Visually, I have experienced that detail alone can captivate me during a scene. Its like when we admire a particularly beautiful piece of scenery or exquisite character close up where motion is absent, and I don't miss it. Shortcuts are always there, but there are ways to minimize the impact that we're so used to seeing now (panning shots, shaky-cam, cg effects like lens flare) our minds just kind of fill in the blanks. The closest we're going to get to full time Sakuga are the movies because they have the budgets and time to focus on animation holistically, instead of literally committing production to air before most of the future episodes are finished.

Ironically, I wonder if our appreciation of fluid animation would much wane if it were the norm. When I power through CG anime, the fluidity is getting there, but the perspective just isn't the same, artistically, and I never seem to enjoy 3d character designs quite like the cell based ones. Case in point, the Airplane/Dogfight show from last season: I actually did not recognize main cast characters when they made their 2d debut for minutes, in spite of thinking to myself how much I liked these character designs and wondered why the show waited so long to introduce these (new?) characters. Characters would morph, for seemingly no reason, scene to scene between planes of reality... I'll take the jank of 2d animation if it means... 2d animation.

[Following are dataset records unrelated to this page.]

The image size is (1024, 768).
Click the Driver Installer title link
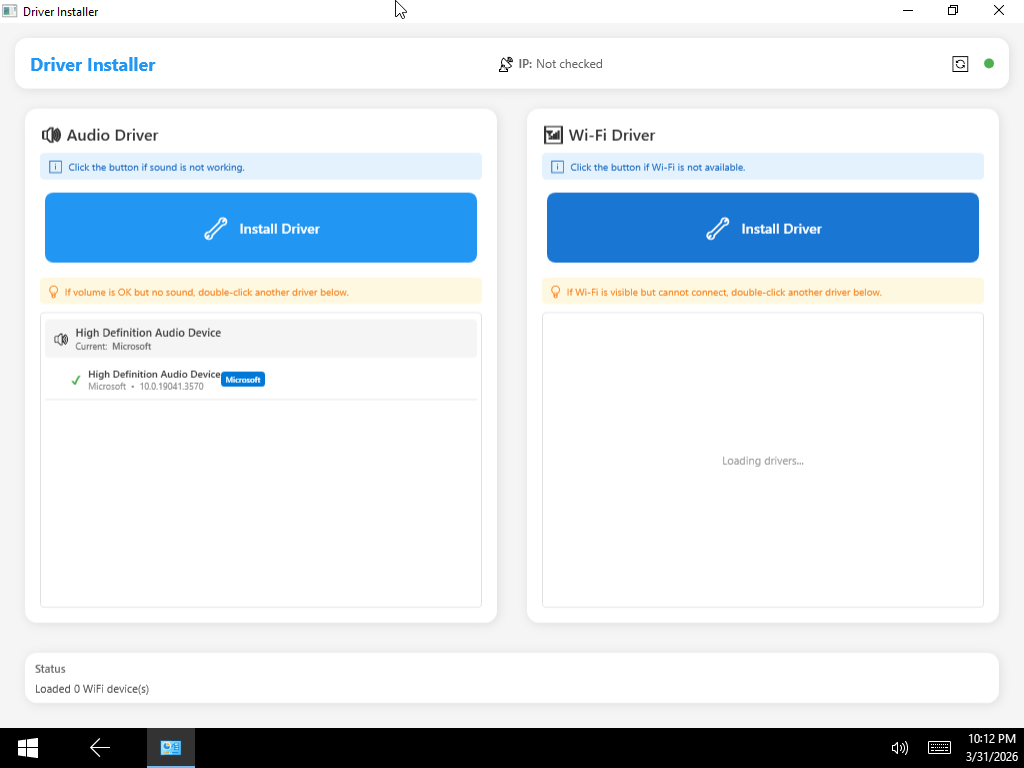(92, 64)
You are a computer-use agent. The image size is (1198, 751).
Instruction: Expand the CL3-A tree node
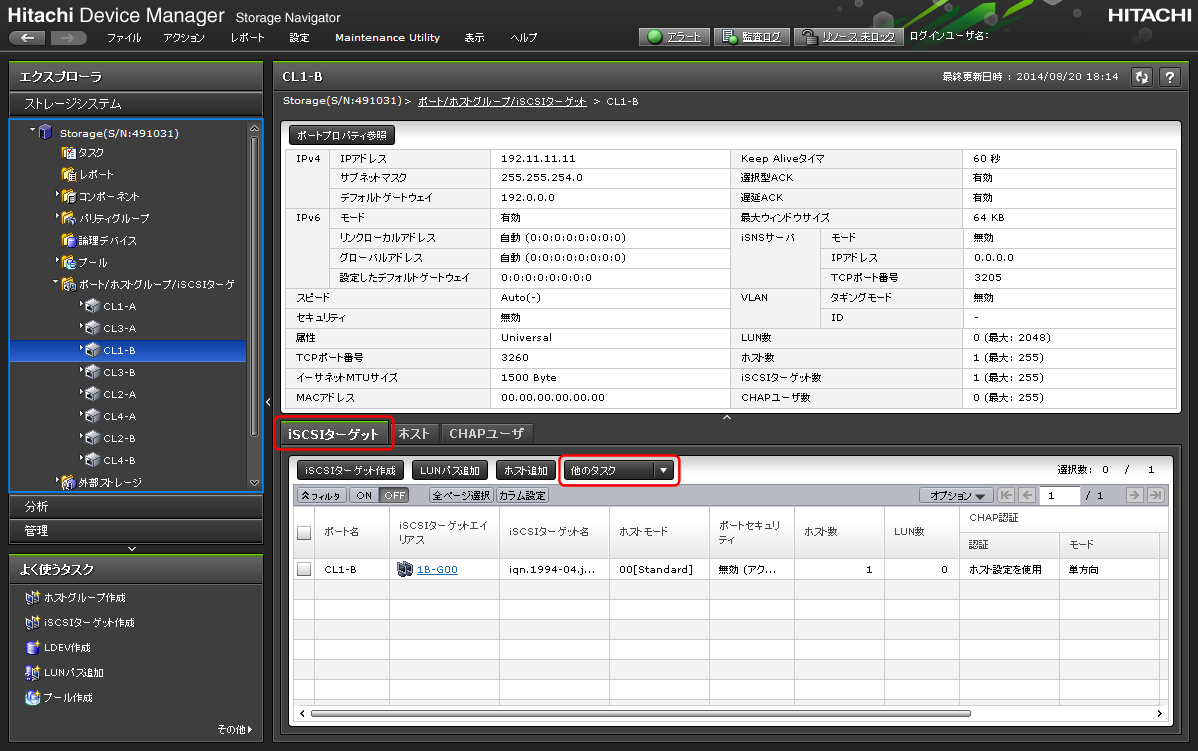(81, 328)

Rant aside, the Youtuber Mother's Basement just dropped a light examination of animation quality and production incentives as viewed through the lens of One Punch Man season 2 "Does Anime Need Good Animation?" suggesting the monetary investment wasn't worth it to the IP holders. For an opposite take, (and opposite end of humanity), another "anituber" Digibro put out a video a few years back titled "Stop Blaming Budget For Animation Quality! [Rant]" which boils down to not budget, but time+talent equals quality. Cases could be made both ways.